Ensuite parce que le virus de l’immunodéficience humaine (VIH) est en quelque sorte l’ennemi parfait du virologue. Depuis 40 ans, cet as de l’esquive déjoue les meilleurs scientifiques de la planète. Il sabote les lignes de défense de notre système immunitaire. Mute pour déjouer nos attaques. Reste tapi dans des cachettes où on ne parvient pas à l’éliminer.

Vaincre pour de bon un ennemi aussi coriace représenterait l’un des plus grands exploits scientifiques de notre époque. Les connaissances générées seraient inestimables. Elles auraient des retombées dans plusieurs sphères de la médecine.

Bref, on peut penser que si on réussit à battre le VIH, on aura développé des trucs pour battre bien d’autres virus.

Et s’il y a une chose qu’on a apprise depuis deux ans, c’est bien à quel point il est important de disposer d’outils de pointe contre les virus.

Si on parle trop peu de la lutte contre VIH, c’est beaucoup, paradoxalement, en raison de ses succès.

Aujourd’hui, la trithérapie permet aux séropositifs d’avoir une espérance de vie comparable à celle des séronégatifs. Leur charge virale est si basse qu’ils ne transmettent plus le virus. Le hic : plus d’un tiers des gens atteints n’y ont pas accès sur la planète.

De leur côté, les séronégatifs qui craignent d’attraper le VIH bénéficient de médicaments préventifs réduisant leur risque d’infection de 95 % (la fameuse PreP, ou prophylaxie préexposition).

Ces avancées sont évidemment formidables. Mais elles ont un contrecoup : la peur du sida, omniprésente dans les années 1980 et 1990, est tombée. Et cela mine grandement les efforts de prévention.

Réjean Thomas, président fondateur de la clinique l’Actuel et figure incontournable de la lutte contre le sida au Québec, raconte qu’il a récemment annoncé à l’un de ses patients de 18 ans qu’il était séropositif.
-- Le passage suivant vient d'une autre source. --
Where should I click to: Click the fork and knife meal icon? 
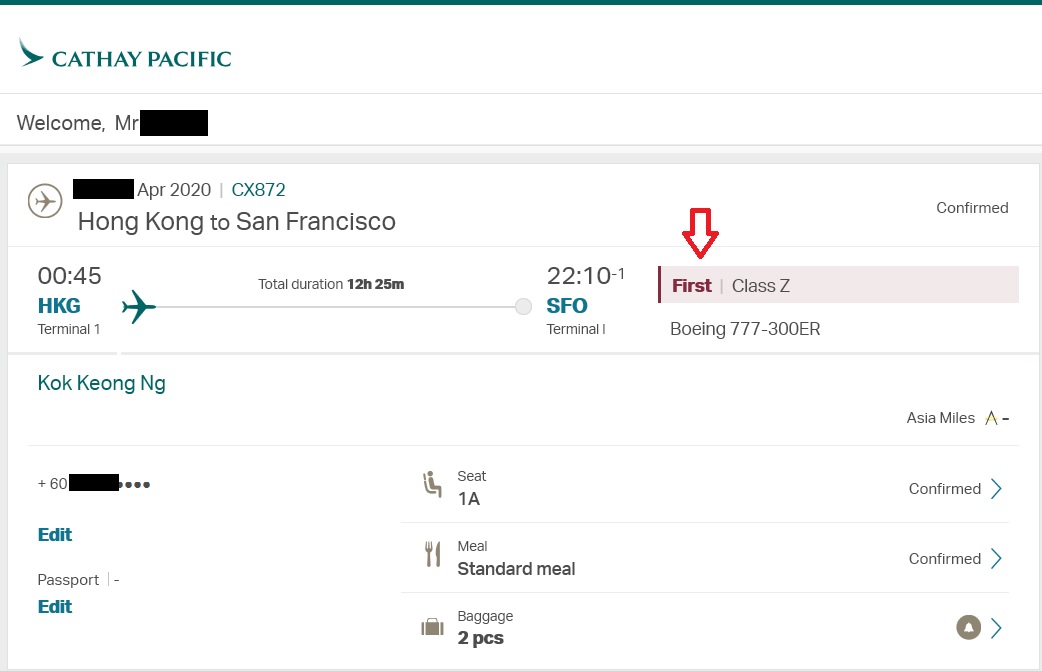[432, 555]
« Il ne savait même pas de quoi je parlais », dit-il.

Le DThomas rappelle que le sida est une maladie grave et impossible à guérir, qui nécessite la prise de médicaments pendant toute la vie. On aurait intérêt à le dire et le redire à la population, notamment aux jeunes.

En plus de miner les messages de santé publique, la banalisation du sida affecte les efforts de recherche. Jean-Pierre Routy, professeur à l’Université McGill et coprésident de la conférence qui se déroule à Montréal, affirme que les fonds de recherche dédiés à la maladie ont fondu du quart au Canada depuis cinq ans.
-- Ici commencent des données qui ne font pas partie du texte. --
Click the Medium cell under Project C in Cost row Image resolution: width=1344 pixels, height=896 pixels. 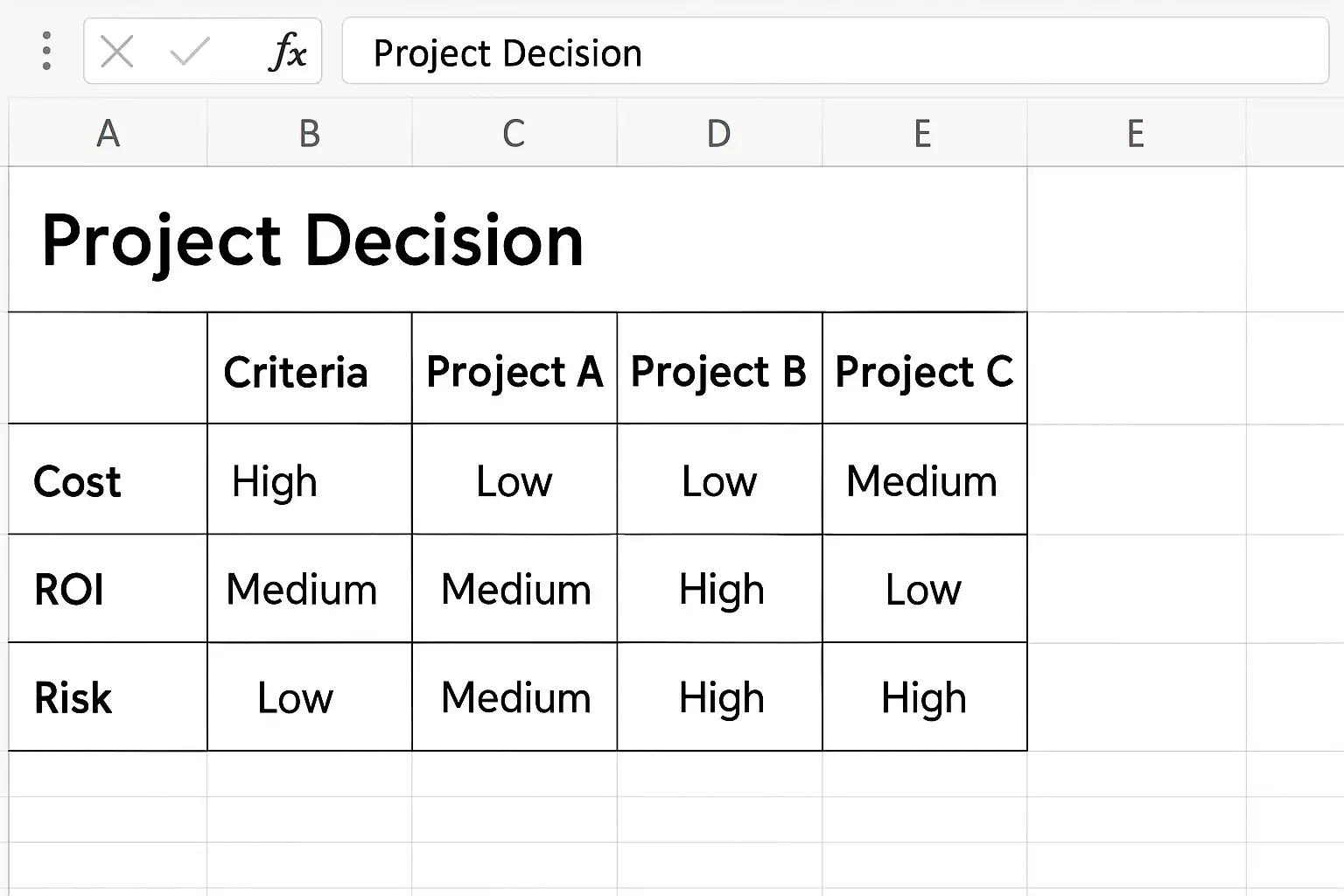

À cela, il faut évidemment ajouter les effets de la pandémie de COVID-19. Cette urgence planétaire a mobilisé les scientifiques, détourné les dollars et monopolisé les discours de santé publique. C’était parfaitement légitime. Mais il faut en reconnaître les dommages collatéraux.

Au début de la pandémie, le dépistage et l’accès aux médicaments contre le VIH ont été rendus très difficiles. C’est particulièrement vrai en Afrique, mais ici aussi, où la plupart des centres de dépistage ont été fermés.

Résultat : l’an dernier, le nombre de nouvelles infections a augmenté sur le globe, une première depuis 1997. C’est à la fois triste et inquiétant.

Malgré ce recul, des raisons d’espérer existent. La technologie des vaccins à ARN messager, propulsée par la lutte contre la COVID-19, est aujourd’hui testée contre le VIH. Même chose pour les anticorps monoclonaux.

À Montréal, vendredi, on a décrit le cas d’un patient qui semble avoir vaincu le VIH après avoir reçu une greffe de cellules souches. Une poignée de cas similaires ont été documentés. Trois patients semblent par ailleurs avoir guéri spontanément du VIH. Comptez sur les scientifiques pour essayer de comprendre leur secret.

Le combat contre le VIH se poursuit. Donnons-nous tous les moyens de le gagner.